31 Days of Halloween Movies: When Animals Attack

This October, horror fans across the country are challenging themselves to watch one horror movie a day, all through the month. Horror movies aren't just for Halloween anymore. So we'll be bringing you our favorites, all month, one horror movie a day. It's 31 Days of Halloween and we're extremely here for it.

For our Oct. 4 pick, we decided to honor National Animal Day, selecting a "documentary" about an "animal." There's nothing quite like it in horror movie history. Tonight, we're watching...

The Legend of Boggy Creek

legend-of-boggy-creek-poster
The Fouke Monster, a Southern-fried version of Bigfoot, as seen on the movie poster for "The Legend of Boggy Creek." Howco International Pictures

In the early 70s, Arkansas set designer and commercial director Charles B. Pierce interviewed residents of Fouke, a small town (pop. 506 in 1970) with a big legend: the Fouke Monster. A ten-foot ape, covered in dark hair, the creature killed livestock and stunk like a wet dog. Pierce wasn't necessarily a believer, but he saw an opportunity and started scripting a movie around the eyewitness accounts.

By filming the real residents of Fouke describing their encounters with a strange beast, Pierce invented the mockumentary horror movie, a full eight years before 1980's Cannibal Holocaust, which pioneered the "found footage" style that ignited a modern horror renaissance (or dark age, if you're not a fan of the subgenre) when The Blair Witch Project was released in 1999.
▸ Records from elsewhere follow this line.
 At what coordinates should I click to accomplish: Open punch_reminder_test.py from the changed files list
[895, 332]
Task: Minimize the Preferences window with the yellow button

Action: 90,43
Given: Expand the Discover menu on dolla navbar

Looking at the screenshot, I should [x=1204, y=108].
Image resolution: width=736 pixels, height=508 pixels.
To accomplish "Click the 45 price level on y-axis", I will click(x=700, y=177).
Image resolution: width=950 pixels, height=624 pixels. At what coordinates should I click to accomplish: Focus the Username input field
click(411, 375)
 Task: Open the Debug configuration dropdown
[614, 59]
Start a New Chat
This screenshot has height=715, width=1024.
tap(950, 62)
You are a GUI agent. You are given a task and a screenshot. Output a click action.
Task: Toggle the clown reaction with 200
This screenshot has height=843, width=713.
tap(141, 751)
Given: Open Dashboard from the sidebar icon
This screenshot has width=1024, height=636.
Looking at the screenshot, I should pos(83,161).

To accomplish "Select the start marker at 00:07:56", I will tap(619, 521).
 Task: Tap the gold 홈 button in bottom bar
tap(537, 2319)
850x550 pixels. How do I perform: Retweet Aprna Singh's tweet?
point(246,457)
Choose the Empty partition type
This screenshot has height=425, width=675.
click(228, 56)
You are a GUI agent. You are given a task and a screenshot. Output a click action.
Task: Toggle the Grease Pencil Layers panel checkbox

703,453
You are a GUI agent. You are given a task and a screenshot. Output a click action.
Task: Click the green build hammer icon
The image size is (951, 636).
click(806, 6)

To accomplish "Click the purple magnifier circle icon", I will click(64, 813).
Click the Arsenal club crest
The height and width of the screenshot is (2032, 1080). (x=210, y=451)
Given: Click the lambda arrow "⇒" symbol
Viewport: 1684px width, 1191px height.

But The Legend of Boggy Creek isn't just horror history trivia, it's also a supremely creepy and engaging watch, blurring reality and fiction expertly, as it bounces between sinister footage of the Boggy Creek swamps and surprisingly effective recreations of Fouke Monster encounters. Dogs give chase, kittens get scared and hogs get carried away. The last third or so of The Legend of Boggy Creek switches up the format, dramatizing at length a terrifying night spent in a remote cabin besieged by the monster.

After Boggy Creek, Pierce would go on to direct The Town That Dreaded Sundown in a similar style. But in his later projects, including Boggy Creek II: And the Legend Continues (fans of Mystery Science Theater 3000 will recognize this one), Pierce never quite found the verisimilitude and uncomfortable collision of truth and fiction as he did with his first two.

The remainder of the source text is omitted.